**Instruction:** Copy out only the lines from the one containing "You are a computer-use agent. The" down to the end of the rows, requests included, and offset every coordinate in the answers by adding 6 to it.

**Information provided:**
___

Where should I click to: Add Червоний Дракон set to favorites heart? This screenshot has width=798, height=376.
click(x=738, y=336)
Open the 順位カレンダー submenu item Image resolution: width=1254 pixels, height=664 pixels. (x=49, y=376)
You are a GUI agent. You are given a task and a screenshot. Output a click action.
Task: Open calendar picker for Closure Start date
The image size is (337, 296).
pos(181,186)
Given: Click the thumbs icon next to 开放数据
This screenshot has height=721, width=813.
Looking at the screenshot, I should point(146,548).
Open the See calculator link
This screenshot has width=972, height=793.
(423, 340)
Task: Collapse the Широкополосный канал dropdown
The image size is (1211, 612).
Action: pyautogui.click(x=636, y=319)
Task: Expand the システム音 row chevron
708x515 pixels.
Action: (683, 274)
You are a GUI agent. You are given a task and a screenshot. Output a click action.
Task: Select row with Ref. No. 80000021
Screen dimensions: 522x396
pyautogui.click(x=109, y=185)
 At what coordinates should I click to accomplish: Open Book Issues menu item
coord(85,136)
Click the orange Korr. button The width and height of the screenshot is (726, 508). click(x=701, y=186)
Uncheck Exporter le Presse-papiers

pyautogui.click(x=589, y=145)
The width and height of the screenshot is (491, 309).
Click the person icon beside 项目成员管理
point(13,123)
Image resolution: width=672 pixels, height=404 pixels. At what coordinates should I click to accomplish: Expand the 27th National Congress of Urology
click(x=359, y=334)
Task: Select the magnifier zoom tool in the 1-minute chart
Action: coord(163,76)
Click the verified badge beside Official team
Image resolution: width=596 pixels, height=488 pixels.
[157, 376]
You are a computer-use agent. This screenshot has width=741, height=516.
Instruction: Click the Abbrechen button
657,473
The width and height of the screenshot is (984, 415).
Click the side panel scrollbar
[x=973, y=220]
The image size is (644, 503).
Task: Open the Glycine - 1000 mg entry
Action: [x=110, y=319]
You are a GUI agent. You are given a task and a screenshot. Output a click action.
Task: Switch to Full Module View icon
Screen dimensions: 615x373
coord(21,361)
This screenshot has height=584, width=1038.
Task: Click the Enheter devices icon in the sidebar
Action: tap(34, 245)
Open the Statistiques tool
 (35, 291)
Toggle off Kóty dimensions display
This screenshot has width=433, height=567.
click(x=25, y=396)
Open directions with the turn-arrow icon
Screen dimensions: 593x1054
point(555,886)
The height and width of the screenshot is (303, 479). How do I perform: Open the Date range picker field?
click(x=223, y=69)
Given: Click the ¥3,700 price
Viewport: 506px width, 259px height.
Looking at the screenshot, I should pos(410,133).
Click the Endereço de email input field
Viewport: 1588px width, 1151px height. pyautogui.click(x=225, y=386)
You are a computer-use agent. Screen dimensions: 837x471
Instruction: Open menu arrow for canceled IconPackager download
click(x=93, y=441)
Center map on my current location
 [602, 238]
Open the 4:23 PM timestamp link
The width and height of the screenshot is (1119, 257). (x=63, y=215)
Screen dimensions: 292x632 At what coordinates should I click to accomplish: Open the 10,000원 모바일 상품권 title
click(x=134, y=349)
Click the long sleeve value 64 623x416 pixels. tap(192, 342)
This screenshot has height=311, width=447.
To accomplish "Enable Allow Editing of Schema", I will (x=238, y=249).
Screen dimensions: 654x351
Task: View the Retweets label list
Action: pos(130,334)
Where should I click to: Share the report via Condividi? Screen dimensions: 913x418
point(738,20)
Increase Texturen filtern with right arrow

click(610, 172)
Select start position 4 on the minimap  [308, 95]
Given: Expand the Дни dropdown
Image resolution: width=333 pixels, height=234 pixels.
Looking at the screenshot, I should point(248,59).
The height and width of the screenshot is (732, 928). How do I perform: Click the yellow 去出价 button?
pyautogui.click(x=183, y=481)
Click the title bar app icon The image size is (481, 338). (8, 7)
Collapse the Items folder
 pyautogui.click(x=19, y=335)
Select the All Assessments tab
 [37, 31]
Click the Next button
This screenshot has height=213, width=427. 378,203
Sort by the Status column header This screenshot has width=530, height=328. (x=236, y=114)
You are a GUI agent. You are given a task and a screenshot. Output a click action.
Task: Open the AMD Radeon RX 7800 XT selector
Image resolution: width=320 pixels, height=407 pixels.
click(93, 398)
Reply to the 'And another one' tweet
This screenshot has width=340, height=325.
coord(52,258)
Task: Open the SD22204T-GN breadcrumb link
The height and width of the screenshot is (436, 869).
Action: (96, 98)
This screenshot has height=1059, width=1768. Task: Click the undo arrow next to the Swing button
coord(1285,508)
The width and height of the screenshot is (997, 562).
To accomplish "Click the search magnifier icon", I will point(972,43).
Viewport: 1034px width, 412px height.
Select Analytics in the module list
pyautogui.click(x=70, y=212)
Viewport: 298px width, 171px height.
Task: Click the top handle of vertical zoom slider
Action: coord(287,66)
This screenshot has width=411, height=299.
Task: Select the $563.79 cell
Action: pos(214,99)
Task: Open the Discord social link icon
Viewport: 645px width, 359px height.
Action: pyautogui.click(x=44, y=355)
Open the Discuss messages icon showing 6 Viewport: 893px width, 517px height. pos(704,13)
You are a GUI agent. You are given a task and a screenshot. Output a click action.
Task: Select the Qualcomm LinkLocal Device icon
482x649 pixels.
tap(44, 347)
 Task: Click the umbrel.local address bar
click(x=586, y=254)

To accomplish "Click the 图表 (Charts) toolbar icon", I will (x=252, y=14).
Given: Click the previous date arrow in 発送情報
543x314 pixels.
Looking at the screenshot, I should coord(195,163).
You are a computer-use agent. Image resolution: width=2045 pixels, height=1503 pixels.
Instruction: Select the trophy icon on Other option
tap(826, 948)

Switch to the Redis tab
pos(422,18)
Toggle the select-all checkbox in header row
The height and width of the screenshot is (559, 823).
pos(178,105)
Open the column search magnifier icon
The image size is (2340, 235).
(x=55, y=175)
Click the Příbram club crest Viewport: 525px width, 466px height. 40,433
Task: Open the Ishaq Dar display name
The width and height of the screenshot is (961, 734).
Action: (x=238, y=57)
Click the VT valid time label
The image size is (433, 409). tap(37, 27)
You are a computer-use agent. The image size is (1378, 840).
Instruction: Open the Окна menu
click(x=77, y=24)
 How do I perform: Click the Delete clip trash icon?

___

**Output of the task:**
You are a computer-use agent. The image size is (1378, 840).
Instruction: Open the Окна menu
click(x=83, y=30)
 How do I perform: Click the Delete clip trash icon?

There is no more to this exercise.